Written by: Mike Langhorne
The Royal Liverpool Philharmonic Story
Darren Henley & Vincent McKernan
Liverpool University Press
Hardback, 192 Pages
This handsome book, a mixture of formal history and coffee-table adornment, traces the history of the Royal Liverpool Philharmonic Orchestra. The tome’s landscape layout and profusion of illustrations – many in full colour and not only prints and photographs but programme covers, concert posters, mementos from the orchestra’s scrapbook and record sleeves (Vincent McKernan is the RLPO’s archivist) – provide a lively narrative with a readable and pictorial journey through the Liverpool Orchestra’s colourful history.
Which surviving orchestra lays claim to being Britain’s oldest? The Hallé? Not necessarily. According to the authors, the RLPO holds this honour. Maybe. No doubts of course that ‘The Phil’ is a venerable and august body, tracing its roots to the formation of the Liverpool Philharmonic Society in 1840.
The LPS certainly aimed high by commissioning Mendelssohn to compose a major work for the opening of a new concert hall. Alas, he died before a note was written. But that did not deter the ambitious Management Committee and many of the Victorian era’s most celebrated musicians beat a path to Merseyside including Clara Schumann, Jenny Lind, Gounod and Arthur Sullivan.
Composer Max Bruch was also signed-up as chief conductor! But, it was soon discovered, the irascible Herr Bruch was something of a liability. The Committee quickly tired of his volatile temper and barrage of ill-considered memoranda complaining of anything from the noisy audience to the sobriety of the timpanist. And, as as an example of the times, one of the Committee’s minutes borders on apoplexy in recording that a Member was seen in the hall not wearing a tail coat!
With the arrival of the twentieth-century the Society’s efforts to attract the very best performers continued. Rachmaninov, Kreisler, Elgar and many others made their way to Liverpool. Chief conductors, too, were nearly always of high quality. They included Charles Hallé and such as Malcolm Sargent, John Pritchard and Charles Groves made their names in Liverpool. Sargent in particular was keen on democratising the organisation and gave concerts for schoolchildren. He was appalled when no child in the auditorium was able to say they had ever been to a concert before.
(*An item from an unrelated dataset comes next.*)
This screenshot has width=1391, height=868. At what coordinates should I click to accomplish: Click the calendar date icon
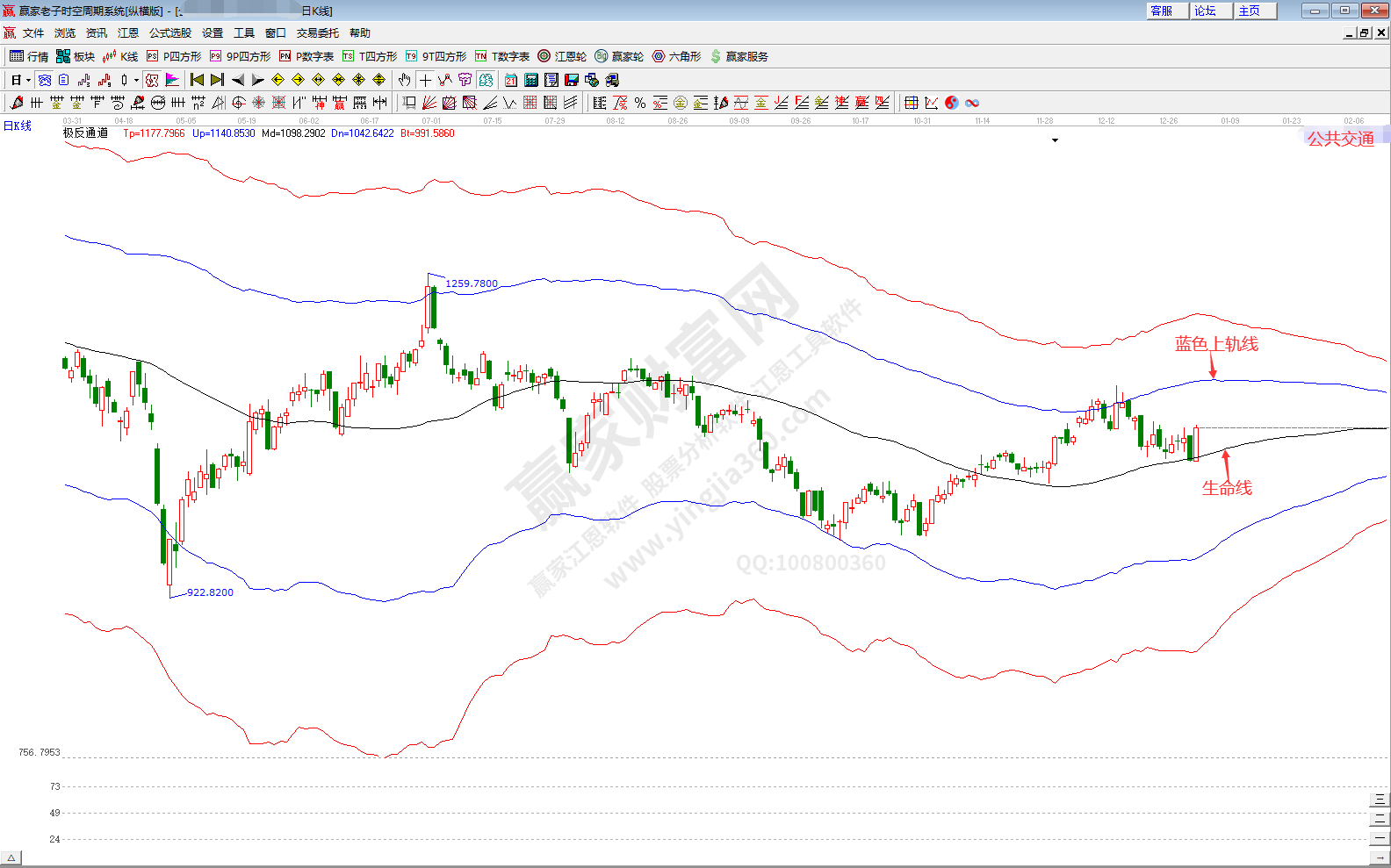click(x=511, y=80)
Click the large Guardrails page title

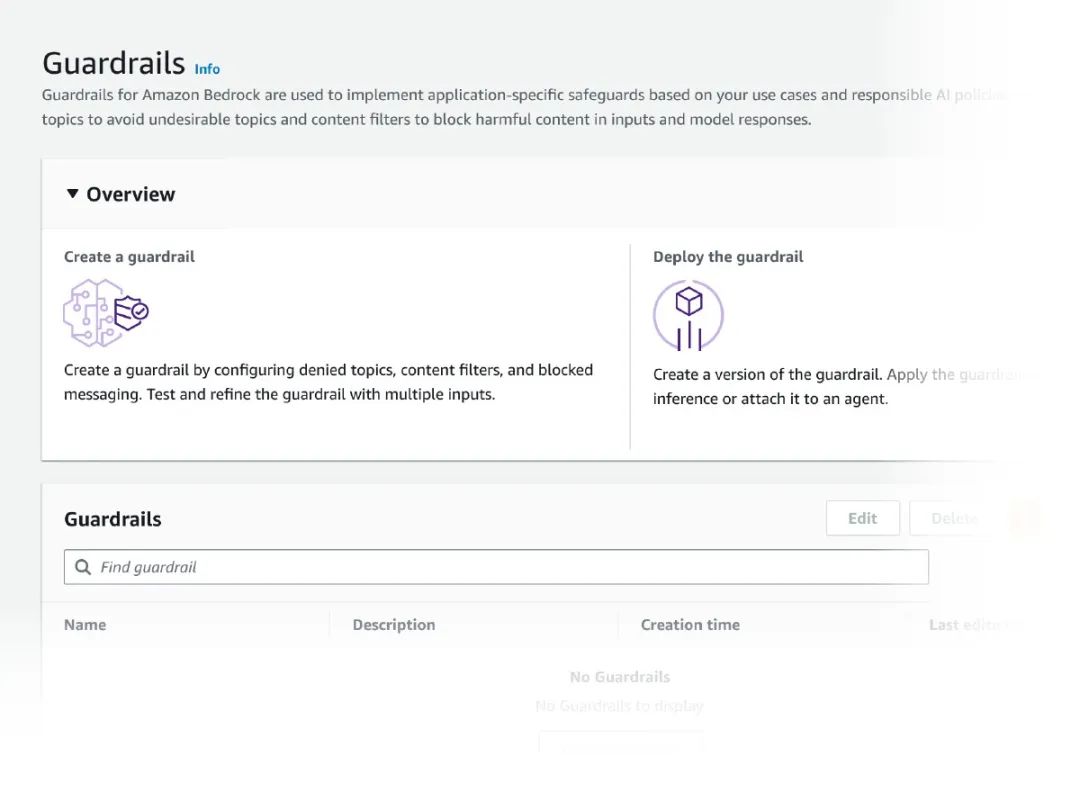coord(113,63)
Social niceties were still being rigorously enforced by the Committee though; the following regulation appeared in 1906: “No gentleman above 21 years of age residing or carrying on a business in Liverpool, or within 10 miles thereof, and not being an Officer in the Army or Navy, or Minister of Religion, is admissible to the boxes or stalls at the Philharmonic Society’s Concerts unless he be a proprietor, a member of the family residing at the house of a Proprietor, or has his name upon the list of Gentlemen having entrée exhibited in the corridors.” One wonders how such rules were enforced! Did doormen have Crockfords and the Army and Navy Lists to hand?
Other significant events are covered such as the burning-down of the hall in 1933 and its replacement with the current art-deco edifice and the problems thrown up by the two world wars and the far-left Liverpool Council of the 1980s. More recently the efforts of the orchestra to make itself available to everyone – especially the young – and initiatives on new music are well covered.
The circumstances surrounding the early departure of Gerard Schwarz (Chief Conductor from 2001 to 2006) are not dwelt on (at all), but the arrival of Vasily Petrenko is given a great deal of space; clearly a good deal of goodwill and expectations of good things to come is anticipated. A useful selected discography and lists of chief conductors, premiere performances and international tours are provided.
This book is published at an interesting time in the Royal Liverpool Philharmonic’s history and can only help to promote what appears to be an exciting future.